Although they differ chemically, and are mainly known as antidepressants,[12] physicians sometimes prescribe SSRIs for anxiety.

  • Celexa (Citalopram)
  • Lexapro (Escitalopram)
  • Luvox (Fluvoxamine)
  • Paxil (Paroxetine)
  • Prozac (Fluoxetine)
  • Zoloft (Sertraline)

Sedatives

Sedatives are used to calm people or to bring on sleep. The word derives from Latin – for example, from sedamen, meaning an “allayment,” (and its cognates). Similarly to the anxiolytics, this category is composed of benzodiazepines and nonbenzodiazepines.

Benzos

  • Prosom (Estazolam)
  • Somnos (Chloral hydrate)
  • Versed (Midazolam)

Non-benzos

  • Ambien (Zolpidem)
  • Lunesta (Eszopiclone)
  • Sonata (Zaleplon)
  • Zimovane (Zopiclone)

Final Words

Everyone gets anxious at times. This is a normal part of life. Anxiety, while a natural byproduct of living, can wreak havoc in a child’s or teen’s life if not dealt with. It’s how we deal with it that counts.

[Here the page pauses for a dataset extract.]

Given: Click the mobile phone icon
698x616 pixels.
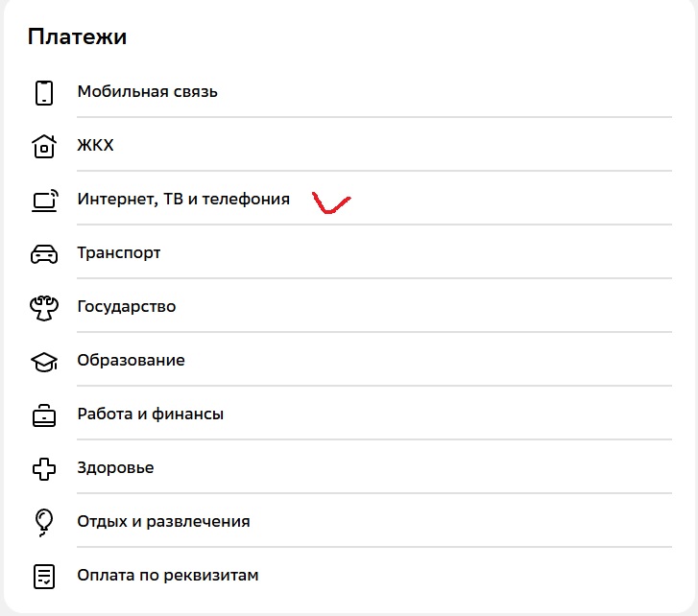Looking at the screenshot, I should tap(44, 92).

As we have seen, there are many ways to help our children deal with the pressures of school and life besides medication, although medication is sometimes warranted.

Notes

[1]“Relationship Between ADHD and Anxiety,” Healthline.

[2]See, e.g., Katie Hurley, “ADHD and Anxiety in Children,” PSYCOM, https://www.psycom.net/adhd-children-anxiety

[3] “What Are Anxiety Disorders?” WebMD.

[4] There is also Post Traumatic Stress Disorder. I will set this aside, presently.

[5] And we’re not thinking about the minimum amount of time that a dentist might recommend brushing to maintain good hygiene. Rather, I’m thinking about a person who superstitiously scrapes the brush in particular patterns because he or she is worried that not doing so will issue in some non-tooth-related disaster.

[6] “10 Ways to Naturally Reduce Anxiety,” Healthline.

[7] “3 Natural Ways to Calm Your Child’s Anxiety,” Heathline.

[8] Ativan (Lorazepam), Emandaxin (Tofisopam). There are also other sedatives – such as Dalmane (Flurazepam), Halcion (Triazolam), Restoril (Temazepam), and so on – that are chemically similar. These have largely replaced barbiturates (pentobarbital, phenobarbital, secobarbital, etc.).

[9] This means that their structure consists of both Benzene and Diazepine “rings.”

[10] Also sold under the name Rivotril.

[11] This is also known as Lexotan, Lexatin, and several other names.

[12] A few, like Priligy (Dapoxetine), are used for other conditions (in this case, male sexual dysfunction).